Ben told us about his 70 year old mum, who immediately understood how to open and use tablet applications, while she refuses to try the same with smartphones due to their small screens. Elders can approach tablets as a tool to read books and then maybe use them for some of their health-related applications (especially when you can plug other simple medical tools and send the results to your GP). Icons are big and the interface can be very clear and user friendly.

Claudia and Hesham reported about their families sharing time on tablets; use them to read tales and novels or to watch cartoons and videos and your children will be with you to enjoy the experience. Claudia’s 7 years old daughter taught herself to read with the help of a tablet used to register her voice and listen herself again, while Hasham’s 18 month old toddler prefers tablet time to TV.  And Stuart pointed out that his kids play with tablet apps in the same creative way as they do with Play-Doh, sometimes asking for help and proudly showing the results to their parents. 

Stuart’s wife also involved him in some collaborative shopping, from easy Christmas gift orders, to the potentially much more expensive selection of houses. Some ecommerce companies and brands are in fact already working on tablet-compatible versions of their Web sites, as well as video distributors, magazines and newspapers or TV firms such as Sky; while other companies are also going the other way, like the publisher Penguin which, as Marek reported, bought the rights to create a paper version of the Whale Trail app from UsTwo.

Will the entertainment industry be affected by tablets rise? The panel agrees that’s not the case. Some companies are even using tablets as sales tools (like Netflix increasing its use-base via iPad), and newspapers and magazines especially, noted Claudia, can play with the tablet features and create customized content for subscribers, where every article and picture is animated or triggers a video.

Tablets are perfect for entertainment and work well with TV, making advertisers very happy. In fact, Ben stated that TV and tablets are complementary just like web and radio, and Marek confirmed that 30% of tablet usage is in front of TV. 

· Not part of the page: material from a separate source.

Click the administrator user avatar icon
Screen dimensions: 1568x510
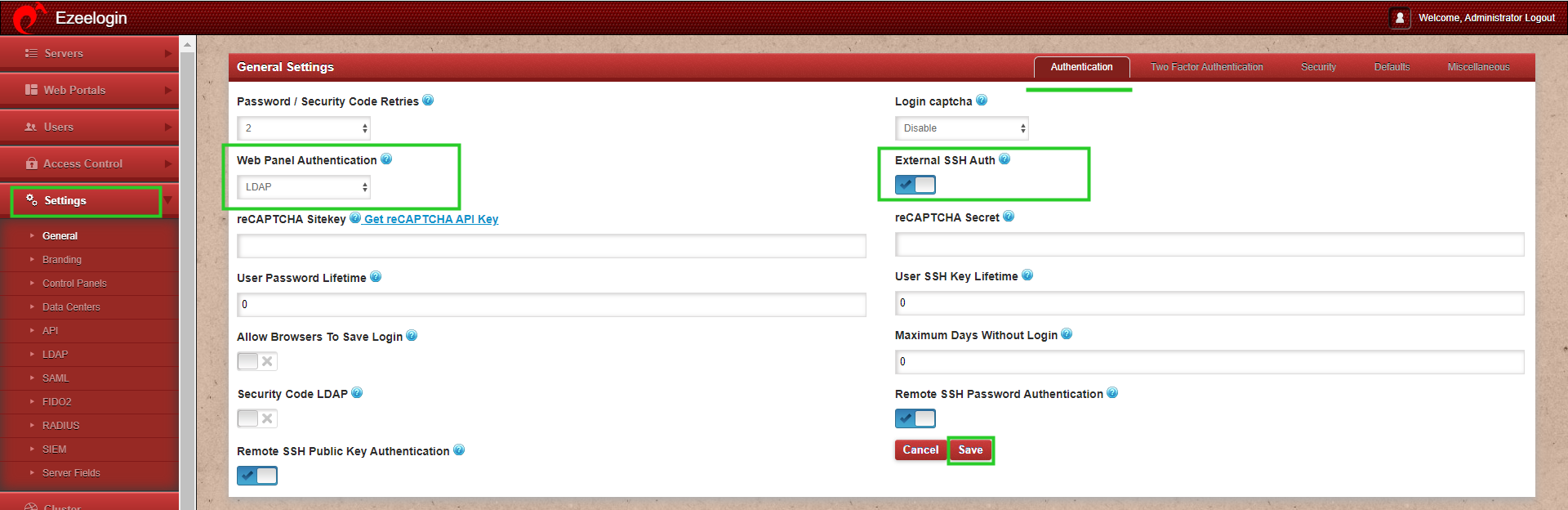point(1400,17)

Tablets are an interesting kind of portable device - despite being not heavy and not that big (so truly portable), they mostly stay at home, their mobility being limited to being taken from one room to another. This is confirmed, as Hesham noted, by stats showing that 92% of usage is over wi-fi (in the US) and content consumption happens while sitting at one location. 

21% of US tablets owners use them in bed and the above-mentioned horizontal position (which Hesham noted he has personally tried many times) is one of the most common for tablet use. It’s a market of couch potatoes and lazy night owls.

While during the day people use their PC and in the morning the check mails on their mobiles, the traffic peak for tablets is between 9pm and 11pm. People use tablets to browse the web, read books, check a recipe while cooking, watch movies and videos and play games. And there’s even an artist that uses his tablet to paint some digital drawings with his fingers.

Apart from that case, though, the content production on tablets is quite difficult due to the absence of a keyboard and that’s why they still struggle a little to enter the enterprise world. Tablets today are not very good for writing and not good enough to type, despite some good external keyboards on the market and some software to improve the use of the digital keyboards. The stylus seems to be making a come-back in this area – Marek noted that this was the accessory-du-jour at the year’s MWC, though he also noted that a stylus works better on old-fashioned resistive touch screen technology rather than today’s capacitive touch screens.

So what’s in the future of tablets then? The panel had a round of telling us what they would like to see on the future devices: some tactile experiences, easier connectivity with other devices or with PC, more focus on good and customized content, maybe a new generation of tablet apps that don’t mimic the user interface of other devices. Hopefully that will be happen soon!

Thanks Valentina and I'm so glad that Stuart got in that point about hating skeuomorphism, right at the end there!